A few things have been on my mind today for today's entry... but I just changed my mind.


I don't know if this happens to other couples.. but it's something that happens to me.

It's normal for couples to fight, and to argue...

But the last two arguments which occurred around June/July.. have really stuck in my head.

The last one does even more so, because of how it ended.

The first argument spawned a lot of the insecurities, paranoia, and fear, and doubt that grew in my head until the second one.

I honestly still remember a lot of what was said... and I'm still kinda I guess.. hurt? bitter? towards it all.. because it really.. impacted our relationship I feel... and me.

Yesterday was the first day that I have... really opened up about something bothering me for a long time...

I think of the time in the fourth grade.. when we were told to squeeze out all of the toothpaste out of it's tube, and then afterwards, try and put it back in.

When you say things, you're squeezing out the toothpaste, but you can't really unsay things, just like you can't really put the toothpaste back into the tube. Even though you can apologize for it.. it was still said.. it can't be taken back.. and it can continue to hurt/haunt the other person.

I think of a lot of the things that I said to him that I kick myself for saying... like, I read it, and think.. "Wow. What an asshole thing to say."

And a lot of the things he said, and his reaction to me reaching out and trying to vent... really... sticks with me.
It bounces around my head... sometimes I get mad all over again thinking about it...

And as much as I want to let it go, and put it behind me where it should be...

I still can't get over how it still makes me feel, and how it still impacts me to this day...

It really hurt when he basically told me after I vented it all out that everything was all my fault.
He actually said that.

I was angry, and was blinded by that.. and wasn't in a calm state of mind to argue back logically.. and to explain why what he said made me upset...

I wish that I had said things differently, or pointed it out clearer.... just differently than what I did.

He never apologized.. He never saw what I was trying to say.. and he'll never know that the things he said still hurt today...
And I'll never know what things I said still stick with him..
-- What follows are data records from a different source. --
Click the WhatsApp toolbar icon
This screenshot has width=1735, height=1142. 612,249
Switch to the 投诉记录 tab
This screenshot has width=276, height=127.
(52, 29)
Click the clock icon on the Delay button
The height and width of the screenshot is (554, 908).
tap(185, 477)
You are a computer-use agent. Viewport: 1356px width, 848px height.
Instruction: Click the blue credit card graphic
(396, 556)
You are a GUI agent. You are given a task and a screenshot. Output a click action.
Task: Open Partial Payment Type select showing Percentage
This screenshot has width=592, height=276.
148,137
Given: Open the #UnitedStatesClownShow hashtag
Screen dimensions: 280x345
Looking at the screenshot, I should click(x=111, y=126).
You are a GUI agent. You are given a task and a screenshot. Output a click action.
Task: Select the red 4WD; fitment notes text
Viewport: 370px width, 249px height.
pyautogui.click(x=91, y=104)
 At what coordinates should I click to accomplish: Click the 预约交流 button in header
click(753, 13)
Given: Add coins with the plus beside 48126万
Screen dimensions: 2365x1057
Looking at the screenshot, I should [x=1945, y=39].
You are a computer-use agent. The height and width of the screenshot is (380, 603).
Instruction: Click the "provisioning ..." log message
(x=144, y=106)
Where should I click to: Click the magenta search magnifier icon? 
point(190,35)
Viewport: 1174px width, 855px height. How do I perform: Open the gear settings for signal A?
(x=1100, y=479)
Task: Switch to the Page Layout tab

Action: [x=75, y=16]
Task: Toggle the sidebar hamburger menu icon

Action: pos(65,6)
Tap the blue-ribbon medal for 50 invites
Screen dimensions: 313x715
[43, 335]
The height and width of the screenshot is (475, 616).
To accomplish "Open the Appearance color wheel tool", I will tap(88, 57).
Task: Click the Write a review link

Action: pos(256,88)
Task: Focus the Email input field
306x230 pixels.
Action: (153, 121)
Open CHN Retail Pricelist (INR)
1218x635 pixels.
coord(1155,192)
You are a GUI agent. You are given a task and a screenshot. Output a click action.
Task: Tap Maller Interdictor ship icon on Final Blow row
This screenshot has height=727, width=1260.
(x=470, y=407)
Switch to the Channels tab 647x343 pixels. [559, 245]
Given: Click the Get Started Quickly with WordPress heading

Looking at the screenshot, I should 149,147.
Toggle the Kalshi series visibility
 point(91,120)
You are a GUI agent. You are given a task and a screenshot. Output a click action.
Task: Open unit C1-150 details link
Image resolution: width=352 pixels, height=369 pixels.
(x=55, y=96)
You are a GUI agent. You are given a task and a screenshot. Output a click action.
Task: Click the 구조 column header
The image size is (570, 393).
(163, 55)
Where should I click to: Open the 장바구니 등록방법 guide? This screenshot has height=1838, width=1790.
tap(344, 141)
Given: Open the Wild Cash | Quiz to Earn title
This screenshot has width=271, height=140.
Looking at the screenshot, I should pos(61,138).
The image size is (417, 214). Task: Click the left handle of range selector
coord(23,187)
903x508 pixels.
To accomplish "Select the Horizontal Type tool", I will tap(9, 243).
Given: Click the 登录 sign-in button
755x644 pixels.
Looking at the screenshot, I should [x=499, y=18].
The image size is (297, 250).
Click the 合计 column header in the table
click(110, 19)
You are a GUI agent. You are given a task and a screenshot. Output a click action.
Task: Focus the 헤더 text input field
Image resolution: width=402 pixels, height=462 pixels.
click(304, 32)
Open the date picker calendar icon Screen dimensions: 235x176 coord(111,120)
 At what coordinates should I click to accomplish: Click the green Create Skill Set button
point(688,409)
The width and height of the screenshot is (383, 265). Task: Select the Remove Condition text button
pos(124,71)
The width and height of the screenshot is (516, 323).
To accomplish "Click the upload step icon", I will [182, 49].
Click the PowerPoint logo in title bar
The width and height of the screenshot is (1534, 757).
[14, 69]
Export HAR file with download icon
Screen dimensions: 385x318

In fact days afterward, I had to fight for him to be responsive, and to continue with our relationship...

It always comes to mind when I want to vent something.. it makes me choose not to talk about things, in fear of it happening again.

I would bring it up.. but honestly.. It might even start another argument..
It would be kinda crazy to bring it up now after so much time has passed wouldn't it?


I just wish we could skype like we used to.. so I could talk with him again.. like, face to face. Voice to voice.

It's been over a month since I heard his voice. We were supposed to skype today, but he hasn't been online for some reason.